Her entreaties never went alone to the throne of grace. Someone was praying near her, formulating identical requests. The tearful eyes of her sister were raised at the same time as hers to the figure of the crucified Savior. "Lord, save my son!"... When uttering these words, Dona Luisa always saw Julio as he looked in a pale photograph which he had sent his father from the trenches— with kepis and military cloak, a gun in his right hand, and his face shadowed by a growing beard. "O Lord have mercy upon us!"... and Dona Elena was at the same time contemplating a group of officers with helmets and reseda uniforms reinforced with leather pouches for the revolver, field glasses and maps, with sword-belt of the same material.
Oftentimes when Don Marcelo saw them setting forth together toward Saint Honore d'Eylau, he would wax very indignant.
"They are juggling with God... This is most unreasonable! How could He grant such contrary petitions?... Ah, these women!"

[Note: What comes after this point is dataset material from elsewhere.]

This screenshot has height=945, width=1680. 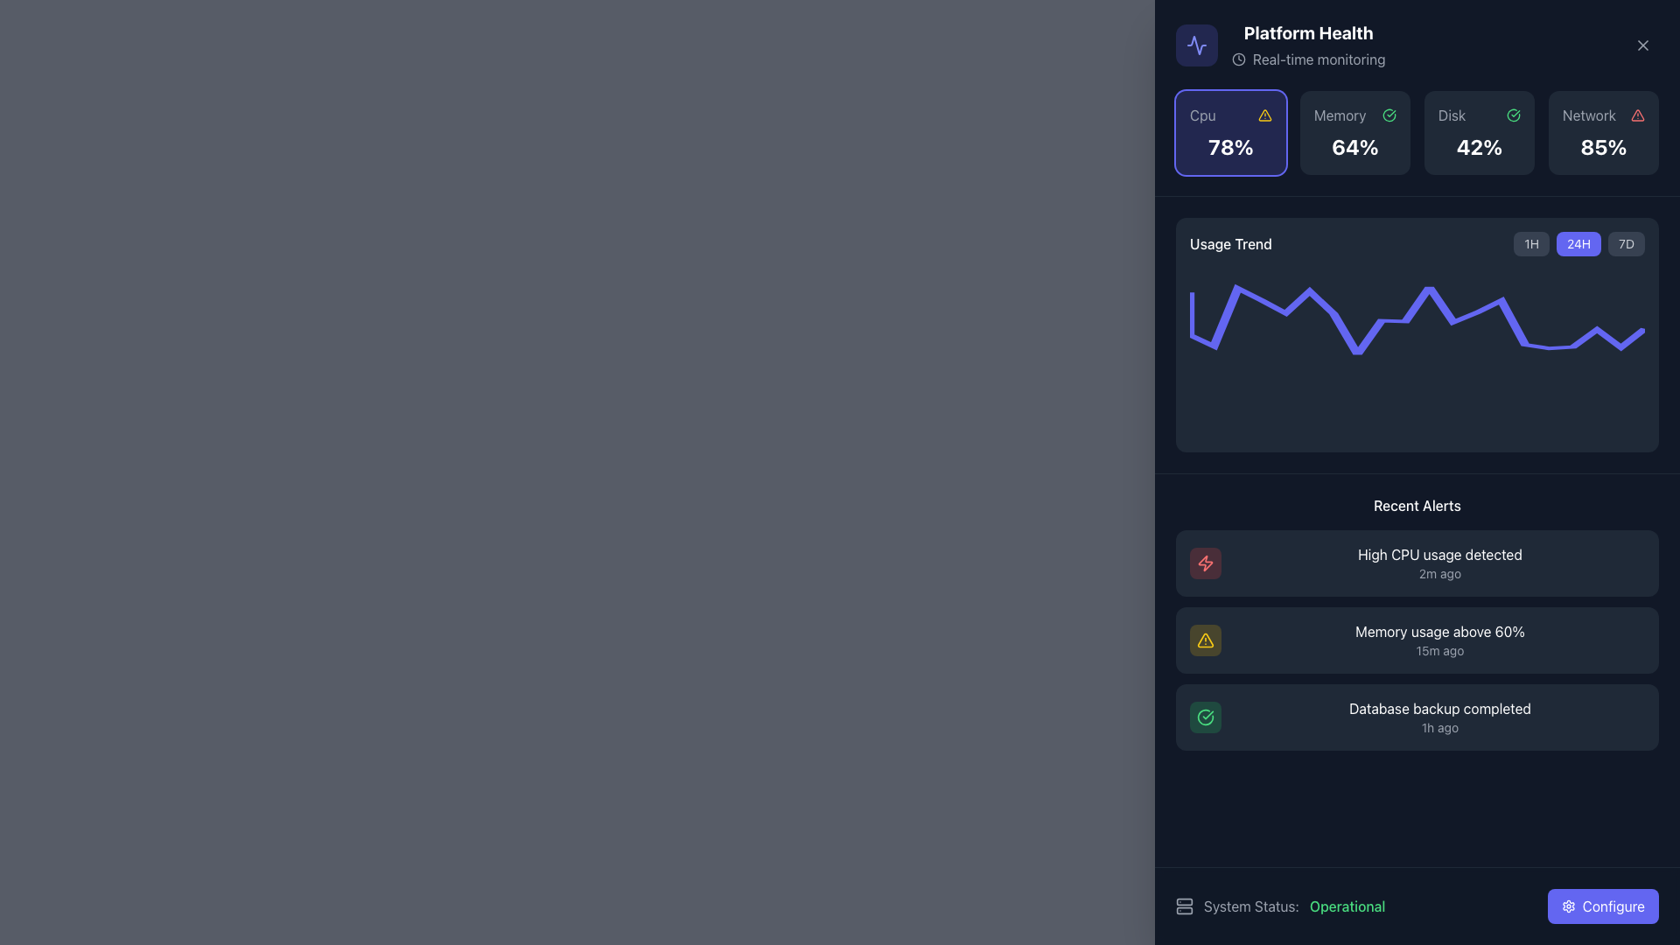 What do you see at coordinates (1264, 115) in the screenshot?
I see `the warning icon indicating CPU status located in the top-left corner of the interface, positioned to the right of the 'CPU' label and above the '78%' value display` at bounding box center [1264, 115].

And then, with that superstition which danger awakens, he began to fear that his sister-in-law might cause some grave disaster to his son. Divinity, fatigued with so many contradictory prayers was going to turn His back and not listen to any of them. Why did not this fatal woman take herself off?...
He felt as exasperated at her presence in his home as he had at the beginning of hostilities. Dona Luisa was still innocently repeating her sister's statements, submitting them to the superior criticism of her husband. In this way, Don Marcelo had learned that the victory of the Marne had never really happened; it was an invention of the allies. The German generals had deemed it prudent to retire through profound strategic foresight, deferring till a little later the conquest of Paris, and the French had done nothing but follow them over the ground which they had left free. That was all. She knew the opinions of military men of neutral countries; she had been talking in Biarritz with some people of unusual intelligence; she knew what the German papers were saying about it. Nobody over there believed that yarn about the Marne. The people did not even know that there had been such a battle.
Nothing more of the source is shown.